Hispanic Federation Statement on the House Vote on PROMESA
June 10, 2016 (New York, NY) – Hispanic Federation has issued the following statement on the US House of Representatives voting to pass H.R. 5278, the “Puerto Rico Oversight, Management, and Economic Stability Act” (PROMESA).
“Yesterday, the U.S. House of Representatives passed H.R. 5278, the “Puerto Rico Oversight, Management, and Economic Stability Act” (PROMESA). Hispanic Federation believes that this vital but imperfect legislation is an important development in addressing Puerto Rico’s debt crisis. We thank Representatives Nydia Velázquez, José Serrano, Pedro Pierluisi and Raúl Grijalva for their tireless efforts and leadership in pressing Congress to act and pushing for needed improvements in this bill.
PROMESA empowers the Commonwealth to restructure its daunting $72 billion debt, while instituting a stay on past, present, and future litigation from creditors. Given the approaching $2 billion debt payment due on July 1st, granting Puerto Rico the tools to renegotiate its debt load is of critical and immediate importance. Only by addressing the short-term debt crisis can Puerto Rico begin what will be an arduous road toward fiscal stabilization and eventually economic growth.
However, Puerto Rico’s economic problems extend beyond its debts. As PROMESA moves to the U.S. Senate for consideration in the next days and weeks, we urge our Senate leaders to remove any and all language that undermines basic labor protections on the island, including the lowering of the federal minimum wage for younger workers. This provision has no business being in this bill and, if enacted, will only work to further impoverish island residents. We also ask the Senate to do all it can to protect and prioritize the pension benefits of workers on the island.
We further exhort Congress and the White House to ensure that the makeup of the Financial Oversight and Management Board included in this legislation includes majority island representation. The limited autonomy of the Puerto Rican people cannot be further compromised by the imposition of a control board whose members are disconnected from the island and its 3.5 million U.S. citizen residents.
In addition to these changes in PROMESA, we note, yet again, that the legislation approved today fails to address the health care funding and reimbursement disparities that threaten to undermine the island’s health and hospital system. Congress and the White House must work together to provide Puerto Rico with adequate funding for its health care services.
Moreover, Puerto Rico still needs significant progressive federal tax reforms, increased federal infrastructure and clean energy investments, and a long-term economic growth package that will build the economy in a way that benefits all Puerto Ricans.

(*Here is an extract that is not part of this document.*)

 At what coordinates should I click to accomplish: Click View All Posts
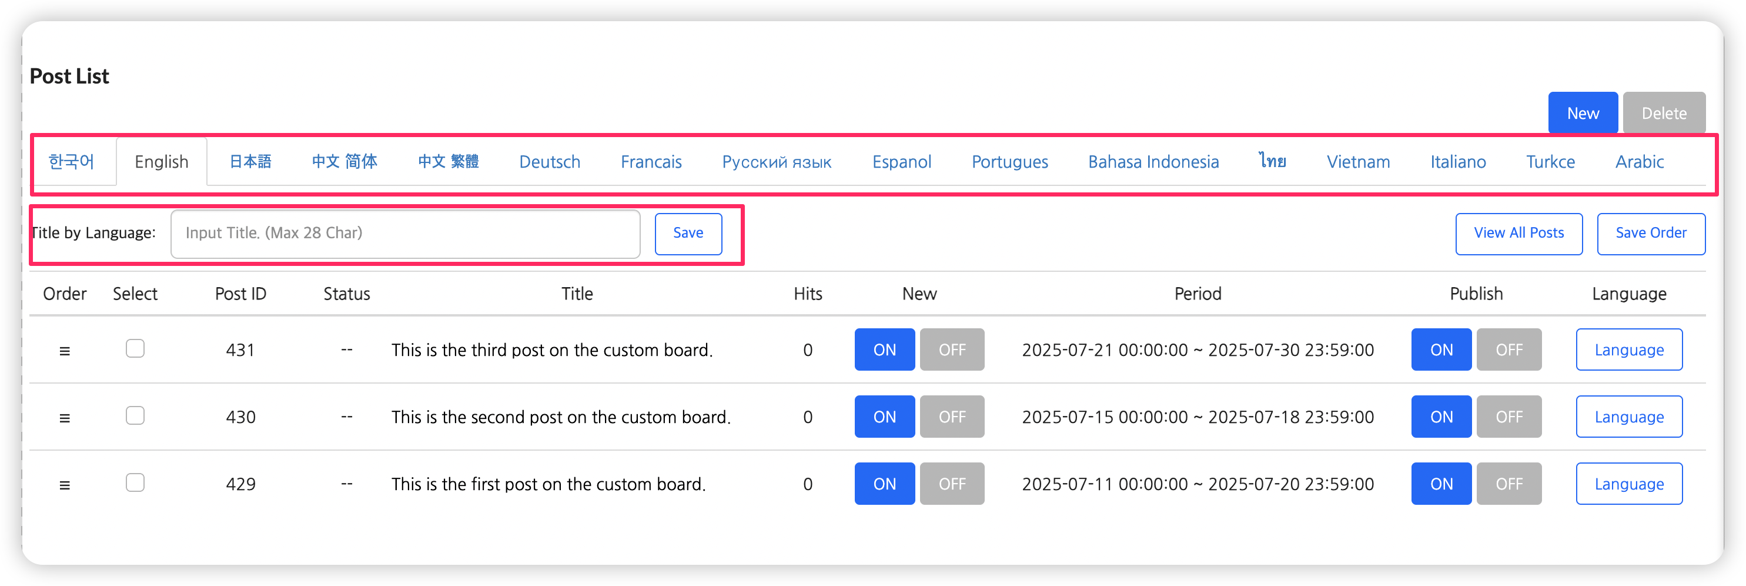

We join with the many thousands of Puerto Ricans on the island and in the diaspora who have raised important and serious questions about PROMESA. This bill is far from perfect. But considering the grave economic problems facing the island - and the political realities we face in Washington DC - Hispanic Federation believes that moving this legislation forward with the changes outlined above is necessary to provide Puerto Rico a lifeline right now.”